Explanation: **Explanation:** The lifespan of an Intrauterine Contraceptive Device (IUCD) is determined by the rate of release of its active component (copper or hormone) and the surface area of the device. **Why Progestasert is the correct answer:** Progestasert is a first-generation **hormone-releasing IUCD** that contains 38 mg of Progesterone. It releases the hormone at a rate of 65 µg/day. Due to the relatively rapid depletion of its hormone reservoir, it has the shortest lifespan among all IUCDs and must be **replaced every year (12 months)**. This makes it the exception to the 4–10 year lifespan of most copper-bearing devices. **Analysis of incorrect options:** * **Cu-280 and Cu-320:** These are older copper-T variants. While the modern Cu-T 380A lasts for 10 years, earlier models like the Cu-200 and Cu-250 typically lasted **3–5 years**. * **Multiload devices (e.g., ML Cu-250 and ML Cu-375):** These devices are designed with flexible "fins" to reduce expulsion.
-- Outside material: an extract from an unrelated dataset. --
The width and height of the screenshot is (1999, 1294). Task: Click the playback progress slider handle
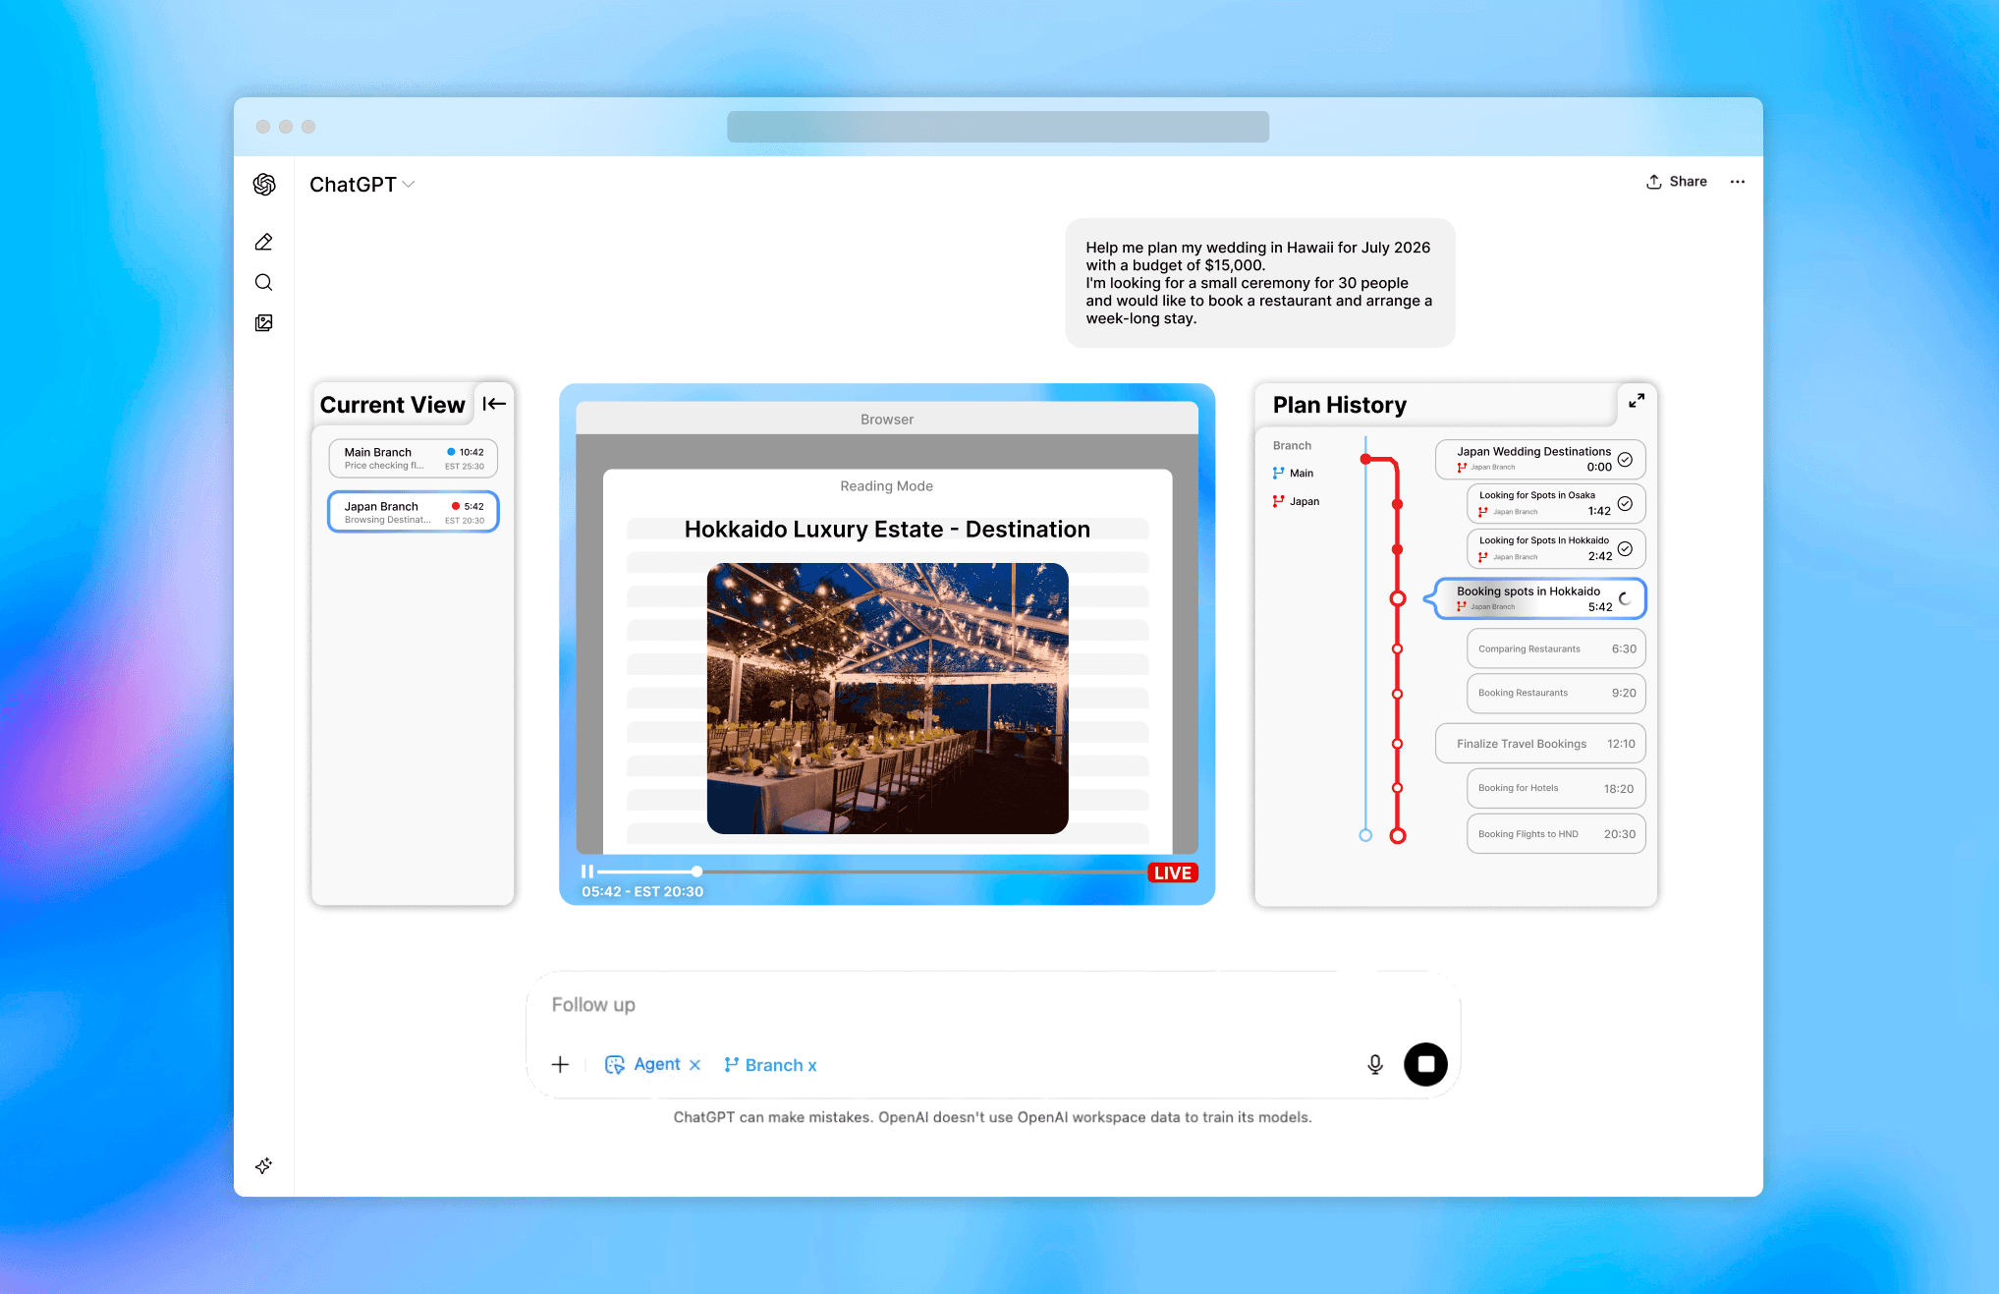(x=696, y=872)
The ML Cu-250 is effective for **3 years**, while the ML Cu-375 is effective for **5 years**. **High-Yield Clinical Pearls for NEET-PG:** * **Cu-T 380A (Mala):** Currently the most widely used; lifespan is **10 years**. * **LNG-20 (Mirena):** Releases Levonorgestrel; lifespan is **5 years** (recently extended to 8 years in some guidelines, but 5 remains the standard exam answer). * **Mechanism of Action:** Copper IUCDs cause a sterile inflammatory response that is spermicidal. Hormone IUCDs (like Progestasert/Mirena) primarily act by thickening cervical mucus and thinning the endometrium. * **Ideal Candidate:** Multiparous women in a stable monogamous relationship.